Central Guard Bureau of the General Office of the Chinese Communist Party
- Abbreviation: Central Guard Bureau (CGB or CG) / 中央警卫局 (中警局 or 中警)
- Formation: 1949
- Type: Security
- Legal status: Active
- Purpose: Overseeing close personal protection for and conducting surveillance on the Politburo Standing Committee of the Chinese Communist Party and some other senior CCP and PLA leaders
- Headquarters: Zhongnanhai, etc.
- Location: Beijing;
- Director: Zhou Hongxu
- Parent organization: General Office of the Chinese Communist Party
- Subsidiaries: Central Guard Unit (PLA Unit 61889)
- Affiliations: Joint Staff Department of the Central Military Commission (nominal) Ministry of Public Security (nominal)

= Central Guard Bureau =

Chinese security agency

The Central Guard Bureau (CGB) of the General Office of the Chinese Communist Party is the organization responsible for the protection of senior party members, their families, and important foreign dignitaries in the People's Republic of China. It has been widely called the CGB since the Cultural Revolution and is also the Ninth Bureau of the Ministry of Public Security.

The CGB selects and controls the bodyguards of protectees; bodyguards are typically trained by the People's Liberation Army (PLA). It effectively controls the Central Guard Regiment by having bureau deputy directors in leadership positions in the unit. The CGB is part of the internal security apparatus as protectees are constantly under surveillance by their bureau-selected bodyguards.

== History ==
In April 1949, the Security Department of the General Office of the CPC Central Committee was established in Xibaipo, Hebei Province. In March 1950, it was expanded and established as the 8th Bureau of the Ministry of Public Security. In March 1953, the Zhongnanhai Security Bureau of the General Office of the CPC Central Committee was established. It was separated from the Security Bureau and was established independently, being modeled after the 9th Chief Directorate of the Soviet Committee for State Security and was listed as the 9th Bureau of the Ministry of Public Security.

In April 1964, the 8th and 9th Bureaus of the Ministry of Public Security were merged into a new 9th Bureau and in October 1969, the 9th Bureau of the Ministry of Public Security and the Central Guard Regiment were merged to form the Guard Office of the General Office, which was incorporated into the military structure and upgraded to the corps level.

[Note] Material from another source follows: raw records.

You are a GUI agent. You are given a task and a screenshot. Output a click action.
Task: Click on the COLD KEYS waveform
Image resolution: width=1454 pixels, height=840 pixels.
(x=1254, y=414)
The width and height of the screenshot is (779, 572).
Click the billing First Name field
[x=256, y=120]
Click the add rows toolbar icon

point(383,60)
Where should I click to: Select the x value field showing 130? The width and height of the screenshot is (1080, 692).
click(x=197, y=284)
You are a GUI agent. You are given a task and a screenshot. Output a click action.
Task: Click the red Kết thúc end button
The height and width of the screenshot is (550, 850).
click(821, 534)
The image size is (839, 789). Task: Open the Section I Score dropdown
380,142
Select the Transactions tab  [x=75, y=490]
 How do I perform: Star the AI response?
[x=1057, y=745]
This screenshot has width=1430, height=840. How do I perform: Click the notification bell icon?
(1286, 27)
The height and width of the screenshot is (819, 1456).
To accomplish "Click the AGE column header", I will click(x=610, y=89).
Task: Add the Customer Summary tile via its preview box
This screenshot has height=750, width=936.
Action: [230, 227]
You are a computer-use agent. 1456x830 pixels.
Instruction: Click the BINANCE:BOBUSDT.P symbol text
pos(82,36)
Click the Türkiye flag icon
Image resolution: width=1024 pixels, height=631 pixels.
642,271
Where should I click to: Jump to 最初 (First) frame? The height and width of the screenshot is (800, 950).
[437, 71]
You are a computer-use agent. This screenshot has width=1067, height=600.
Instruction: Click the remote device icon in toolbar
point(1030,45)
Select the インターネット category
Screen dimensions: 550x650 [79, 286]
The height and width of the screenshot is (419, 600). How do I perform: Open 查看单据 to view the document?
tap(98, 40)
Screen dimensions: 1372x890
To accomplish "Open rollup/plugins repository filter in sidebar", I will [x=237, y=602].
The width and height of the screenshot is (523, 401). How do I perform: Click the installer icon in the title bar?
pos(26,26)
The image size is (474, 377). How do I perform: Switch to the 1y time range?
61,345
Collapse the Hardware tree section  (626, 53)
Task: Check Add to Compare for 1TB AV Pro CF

In October 1976, the Security Department participated in the operation to arrest the Gang of Four. For the convenience of communication and for historical organizational reasons, the bureau was also included in the 9th Bureau of the Ministry of Public Security, but the Ministry of Public Security had no command or management authority over it. On 1 January 2016, the Central Military Commission issued its "Deepening National Defense and Military Reform" document, which resulted in a major restructuring of the military and specifically the abolishment of the People's Liberation Army General Staff Department, with the bureau was transferred to the newly established Joint Staff Department of the Central Military Commission.